Start of Material supplied

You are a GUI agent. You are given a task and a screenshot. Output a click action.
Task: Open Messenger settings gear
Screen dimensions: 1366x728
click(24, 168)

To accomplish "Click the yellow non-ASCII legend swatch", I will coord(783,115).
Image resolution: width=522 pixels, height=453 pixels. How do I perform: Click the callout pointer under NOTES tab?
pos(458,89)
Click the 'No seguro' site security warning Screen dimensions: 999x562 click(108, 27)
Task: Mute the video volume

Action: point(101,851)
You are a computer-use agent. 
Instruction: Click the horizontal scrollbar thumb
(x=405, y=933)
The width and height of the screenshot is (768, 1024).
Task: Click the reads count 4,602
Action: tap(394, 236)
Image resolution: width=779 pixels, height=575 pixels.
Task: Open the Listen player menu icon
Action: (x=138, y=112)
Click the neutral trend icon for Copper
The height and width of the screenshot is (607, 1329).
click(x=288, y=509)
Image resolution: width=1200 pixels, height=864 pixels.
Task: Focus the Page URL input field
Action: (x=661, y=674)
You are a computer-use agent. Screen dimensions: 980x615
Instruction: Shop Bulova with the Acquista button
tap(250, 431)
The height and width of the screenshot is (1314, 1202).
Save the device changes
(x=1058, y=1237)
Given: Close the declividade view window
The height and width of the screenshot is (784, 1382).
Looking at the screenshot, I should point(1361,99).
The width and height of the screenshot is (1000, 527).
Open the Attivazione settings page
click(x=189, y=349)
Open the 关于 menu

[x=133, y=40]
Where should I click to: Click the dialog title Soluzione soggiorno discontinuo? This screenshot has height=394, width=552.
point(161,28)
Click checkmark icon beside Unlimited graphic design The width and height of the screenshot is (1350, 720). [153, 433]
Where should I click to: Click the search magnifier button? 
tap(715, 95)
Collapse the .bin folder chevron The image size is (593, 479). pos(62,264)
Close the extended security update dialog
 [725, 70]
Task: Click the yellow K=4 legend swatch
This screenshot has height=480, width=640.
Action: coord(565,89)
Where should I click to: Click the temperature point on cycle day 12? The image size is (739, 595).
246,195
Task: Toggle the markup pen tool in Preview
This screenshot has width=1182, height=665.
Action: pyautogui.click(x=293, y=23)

End of Material supplied

§ **Work instruction**
Above are the records; retype every one exactly.

§ **Response to the task**
You are a GUI agent. You are given a task and a screenshot. Output a click action.
Task: Open Messenger settings gear
Screen dimensions: 1366x728
click(24, 168)

To accomplish "Click the yellow non-ASCII legend swatch", I will coord(783,115).
Image resolution: width=522 pixels, height=453 pixels. How do I perform: Click the callout pointer under NOTES tab?
pos(458,89)
Click the 'No seguro' site security warning Screen dimensions: 999x562 click(108, 27)
Task: Mute the video volume

Action: point(101,851)
You are a computer-use agent. 
Instruction: Click the horizontal scrollbar thumb
(x=405, y=933)
The width and height of the screenshot is (768, 1024).
Task: Click the reads count 4,602
Action: tap(394, 236)
Image resolution: width=779 pixels, height=575 pixels.
Task: Open the Listen player menu icon
Action: (x=138, y=112)
Click the neutral trend icon for Copper
The height and width of the screenshot is (607, 1329).
click(x=288, y=509)
Image resolution: width=1200 pixels, height=864 pixels.
Task: Focus the Page URL input field
Action: (x=661, y=674)
You are a computer-use agent. Screen dimensions: 980x615
Instruction: Shop Bulova with the Acquista button
tap(250, 431)
The height and width of the screenshot is (1314, 1202).
Save the device changes
(x=1058, y=1237)
Given: Close the declividade view window
The height and width of the screenshot is (784, 1382).
Looking at the screenshot, I should point(1361,99).
The width and height of the screenshot is (1000, 527).
Open the Attivazione settings page
click(x=189, y=349)
Open the 关于 menu

[x=133, y=40]
Where should I click to: Click the dialog title Soluzione soggiorno discontinuo? This screenshot has height=394, width=552.
point(161,28)
Click checkmark icon beside Unlimited graphic design The width and height of the screenshot is (1350, 720). [153, 433]
Where should I click to: Click the search magnifier button? 
tap(715, 95)
Collapse the .bin folder chevron The image size is (593, 479). pos(62,264)
Close the extended security update dialog
 [725, 70]
Task: Click the yellow K=4 legend swatch
This screenshot has height=480, width=640.
Action: coord(565,89)
Where should I click to: Click the temperature point on cycle day 12? The image size is (739, 595).
246,195
Task: Toggle the markup pen tool in Preview
This screenshot has width=1182, height=665.
Action: pyautogui.click(x=293, y=23)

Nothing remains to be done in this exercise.